When my husband was struggling with getting in and out of our car, which was a sedan, we traded it for an SUV. When my husband was having a tough time getting off the old couch, we bought a newer one that sets up higher. When we needed a new bed, we bought firm mattresses that would make it easier for him to roll over and sit up. When he chokes on his food, I cut things up smaller. When he falls, I rearrange the furniture to make our home less dangerous. I am doing everything I can to make his journey with PD less challenging, but does it really help?
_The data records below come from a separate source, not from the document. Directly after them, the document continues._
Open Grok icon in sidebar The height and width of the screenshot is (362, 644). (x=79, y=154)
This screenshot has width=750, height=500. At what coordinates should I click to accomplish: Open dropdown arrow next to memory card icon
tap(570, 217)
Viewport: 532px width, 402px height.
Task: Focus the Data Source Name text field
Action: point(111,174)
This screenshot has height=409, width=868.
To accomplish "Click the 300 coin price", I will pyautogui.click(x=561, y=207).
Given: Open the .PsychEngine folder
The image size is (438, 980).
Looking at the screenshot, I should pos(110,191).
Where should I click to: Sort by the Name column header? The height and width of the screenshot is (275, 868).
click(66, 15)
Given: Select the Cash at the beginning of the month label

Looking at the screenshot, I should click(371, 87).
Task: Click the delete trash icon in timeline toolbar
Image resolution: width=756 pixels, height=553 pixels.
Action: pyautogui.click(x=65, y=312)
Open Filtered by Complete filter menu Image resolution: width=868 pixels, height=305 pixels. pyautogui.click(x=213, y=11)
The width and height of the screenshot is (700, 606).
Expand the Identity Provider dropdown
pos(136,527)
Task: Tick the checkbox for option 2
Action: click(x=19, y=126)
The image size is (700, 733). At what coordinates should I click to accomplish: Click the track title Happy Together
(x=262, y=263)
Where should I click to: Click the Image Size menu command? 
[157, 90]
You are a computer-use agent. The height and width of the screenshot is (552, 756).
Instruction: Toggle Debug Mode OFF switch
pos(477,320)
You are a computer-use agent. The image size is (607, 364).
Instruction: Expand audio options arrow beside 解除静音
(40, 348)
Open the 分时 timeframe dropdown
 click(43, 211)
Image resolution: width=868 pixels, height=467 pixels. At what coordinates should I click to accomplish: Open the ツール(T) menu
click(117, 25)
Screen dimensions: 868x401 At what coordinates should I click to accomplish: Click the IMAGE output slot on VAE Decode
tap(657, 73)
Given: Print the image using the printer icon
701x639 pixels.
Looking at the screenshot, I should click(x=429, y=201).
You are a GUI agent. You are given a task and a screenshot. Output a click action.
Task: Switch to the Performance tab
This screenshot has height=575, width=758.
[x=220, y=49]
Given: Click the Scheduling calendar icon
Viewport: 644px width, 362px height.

I sometimes wonder if I am just making work for myself. I can’t predict what is going to happen next with my husband and yet I spend my days trying to cushion his world for him. Some of the things I have done for him have helped, some not so much. Some even make my life harder, that new couch we bought is really uncomfortable. At what point do I need to say I’ve done all that I can? His disease is going to progress and there is no way I can possibly stay ahead of it.
Just as I have had to accept that my husband has this debilitating illness, I need to accept that I can’t be the remedy. I can work myself into a frazzle trying but, until there is a medical breakthrough, PD is ultimately going to win the battle. Does that mean I give up trying? No way, it just means I use some common sense in my efforts to help. Before making those big changes, I need to step back and look at the impact it will have on both of us. I need to talk with my husband to make sure that what I am doing makes sense for him and isn’t just something I think he needs. Finally, I need to accept that I can’t be his protector because life just doesn’t work that way. I can be his partner and his lover and that will have to be where I call enough.